Easy Vegetable Rice Soup With Black Beans

Easy Vegetable Rice Soup With Black Beans Recipe

By Earth of Maria

👩‍🍳Cook Time: 30 mins

Ingredients

▢ 1 medium red onion

▢ 2 cloves garlic, minced

▢ 1/2 medium green chilli pepper, finely chopped, optional

▢ 1 tsp paprika

▢ 1 tsp garlic granules

▢ 1 tsp garam masala

▢ 1 tbsp curry powder

▢ 2 medium yellow bell peppers, finely diced

▢ 2 medium carrots, peeled and chopped

▢ 3/4 cup wholegrain rice, dry

▢ 1.5 cups cauliflower, florets

▢ 2 stalks celery, chopped

▢ 1.5 cups cherry tomatoes, chopped

▢ 10 stalks asparagus , chopped

▢ 2.5 cups cooked black beans

▢ 6 cups vegetable broth, adjust depending on how thick you want your soup to be

▢ 1 tbsp brown rice miso paste

▢ pinch dried thyme

▢ salt and pepper to taste

▢ fresh parsley and sesame seeds, to garnish

Instructions

1Add the onions, garlic cloves, green chilli peppers, paprika and garlic granules to a saucepan on a medium-high heat. Stir for 2-3 minutes, until softened and fragrant.

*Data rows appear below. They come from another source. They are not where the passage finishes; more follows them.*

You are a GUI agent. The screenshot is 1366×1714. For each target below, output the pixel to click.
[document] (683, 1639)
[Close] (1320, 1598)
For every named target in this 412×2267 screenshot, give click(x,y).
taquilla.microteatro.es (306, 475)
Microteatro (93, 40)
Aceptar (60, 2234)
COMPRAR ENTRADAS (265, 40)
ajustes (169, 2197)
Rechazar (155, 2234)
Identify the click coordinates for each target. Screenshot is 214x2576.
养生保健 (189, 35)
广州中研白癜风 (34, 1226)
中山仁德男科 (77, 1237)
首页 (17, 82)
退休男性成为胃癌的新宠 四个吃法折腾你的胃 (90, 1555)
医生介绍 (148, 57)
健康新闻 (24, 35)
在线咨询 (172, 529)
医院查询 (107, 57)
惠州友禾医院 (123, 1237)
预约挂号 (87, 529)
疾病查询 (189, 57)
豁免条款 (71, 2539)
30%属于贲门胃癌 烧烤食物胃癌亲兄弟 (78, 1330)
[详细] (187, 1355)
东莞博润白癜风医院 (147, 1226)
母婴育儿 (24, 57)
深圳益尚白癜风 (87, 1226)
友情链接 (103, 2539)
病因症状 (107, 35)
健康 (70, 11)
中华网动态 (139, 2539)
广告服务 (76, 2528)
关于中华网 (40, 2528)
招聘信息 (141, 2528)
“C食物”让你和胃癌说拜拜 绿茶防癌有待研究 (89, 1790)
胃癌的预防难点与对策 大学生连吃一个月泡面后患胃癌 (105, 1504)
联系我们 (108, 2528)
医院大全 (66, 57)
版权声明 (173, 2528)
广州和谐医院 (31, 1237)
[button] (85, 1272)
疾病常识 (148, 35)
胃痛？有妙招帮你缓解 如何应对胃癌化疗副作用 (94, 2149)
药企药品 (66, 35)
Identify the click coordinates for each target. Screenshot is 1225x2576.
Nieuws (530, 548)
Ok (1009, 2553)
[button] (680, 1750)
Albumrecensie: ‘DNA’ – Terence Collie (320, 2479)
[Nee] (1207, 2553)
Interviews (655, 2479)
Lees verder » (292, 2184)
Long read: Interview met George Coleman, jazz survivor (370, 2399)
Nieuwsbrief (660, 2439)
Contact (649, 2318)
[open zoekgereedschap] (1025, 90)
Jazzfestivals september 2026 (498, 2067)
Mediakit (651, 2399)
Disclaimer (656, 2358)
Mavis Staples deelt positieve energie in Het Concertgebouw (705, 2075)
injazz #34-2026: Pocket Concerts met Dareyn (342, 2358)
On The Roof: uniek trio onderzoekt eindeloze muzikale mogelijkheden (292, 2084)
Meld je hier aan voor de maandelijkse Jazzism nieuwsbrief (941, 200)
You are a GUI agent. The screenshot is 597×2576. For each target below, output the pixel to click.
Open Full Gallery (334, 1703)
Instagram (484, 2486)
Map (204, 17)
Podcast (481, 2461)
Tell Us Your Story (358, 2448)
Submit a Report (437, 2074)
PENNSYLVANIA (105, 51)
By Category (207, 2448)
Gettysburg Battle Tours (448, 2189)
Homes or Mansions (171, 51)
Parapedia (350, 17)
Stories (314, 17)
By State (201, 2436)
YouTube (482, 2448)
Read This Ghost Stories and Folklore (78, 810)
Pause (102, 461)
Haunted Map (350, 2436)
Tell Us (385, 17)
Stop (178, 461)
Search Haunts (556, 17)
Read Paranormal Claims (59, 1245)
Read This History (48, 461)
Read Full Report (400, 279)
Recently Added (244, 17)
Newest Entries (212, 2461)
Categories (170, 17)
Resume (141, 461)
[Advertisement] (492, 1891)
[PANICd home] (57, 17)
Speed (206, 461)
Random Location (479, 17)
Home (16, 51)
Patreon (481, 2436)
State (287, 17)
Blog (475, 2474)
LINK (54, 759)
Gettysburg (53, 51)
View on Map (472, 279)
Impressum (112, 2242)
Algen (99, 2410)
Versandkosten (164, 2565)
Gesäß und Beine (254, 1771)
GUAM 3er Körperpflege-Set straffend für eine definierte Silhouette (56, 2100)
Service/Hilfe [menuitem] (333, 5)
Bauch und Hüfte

2Add bell pepper and carrots with the garam masala and curry powder and allow those vegetables to soften for 2 minutes or so before adding the wholegrain rice, cauliflower, celery, cherry tomatoes and 4 cups of the water/veggie stock. Lower the heat, cover and simmer for 15 minutes.

3After 15 minutes, stir in the black beans, asparagus, miso paste, dried thyme and remaining water. Season to taste with salt and pepper. Cover and simmer once more for a further 10 minutes, or until the rice is cooked through.

4Serve immediately with fresh parsley and sesame seeds.